Actually, confusion about angels goes way back. Biblical references are often pretty vague. Messengers from God sometimes seem indistinguishable from mortal men - they're always men. Other times they are certainly not mortals, but brilliantly robed in white or hovering in the sky.

That may make the current confusion on just what angels look like and what their functions are understandable. Nobody's been very clear on it.

On the one hand, popular books and TV shows have outlined numerous cases of mysterious strangers - Mark Twain would have loved it - appearing out of nowhere to help stranded travelers, usually women, who've had a flat tire in the middle of the Mojave desert. These angels nearly always disappear as mysteriously as they materialize, leaving no trace of their existence.

These are the types of angels popularized on TV in both quasi-documentaries on the subject and in weekly series such as "Highway to Heaven" and the short-lived "Touched by an Angel."

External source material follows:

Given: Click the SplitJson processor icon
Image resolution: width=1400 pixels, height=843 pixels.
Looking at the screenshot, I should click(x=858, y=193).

Those characters were hopping around from mortal to mortal trying to help them over life's rough spots. This is a point of confusion for me, since many of the notions currently in vogue about angels center on an individual having a personal, faithful, enduring "guardian angel" who's there through thick and thin.

These are not to be mistaken for regular old human beings who act angelically and sometimes are referred to as "angels."

I also get confused by stories about people whose recently deceased loved ones come back to help them in times of need or warn them of impending danger. I get the feeling those who've had those experiences aren't quite sure whether these activist apparitions are ghosts or angels. That's one of the problems in the generally delightful film "Ghost," in which the dead man's ghost also acts like a guardian angel - at least for a short time - for his widow.

Another view of angels is the one characterized in Frank Peretti's book "This Present Darkness," in which a vast armies of supernatural, superhuman creatures representing good and evil are doing constant battle. They exist in an unseen dimension outside our human one, though they can also interact in our physical world. Angels battle demons over the fate of human souls, in this scenario.

I have to admit, though I don't buy the description, it does at least follow its own logic. If one believes in angels as guardians of good, it makes sense to believe in demons as purveyors of evil. And it makes sense that two groups of such powerful entities would conflict with each other.

A traditional Protestant view was of angels as seldom-seen intercessors between God and man, a distinct creature meant primarily to serve God in heaven. That's the one I grew up with: "Yeah, angels are real, but don't be on the lookout for any, since they've shown up only a half-dozen times in the entire history of humankind."

I guess that's the notion I'll have to live with, even if I'll miss the comfort of having a mighty guardian at my shoulder.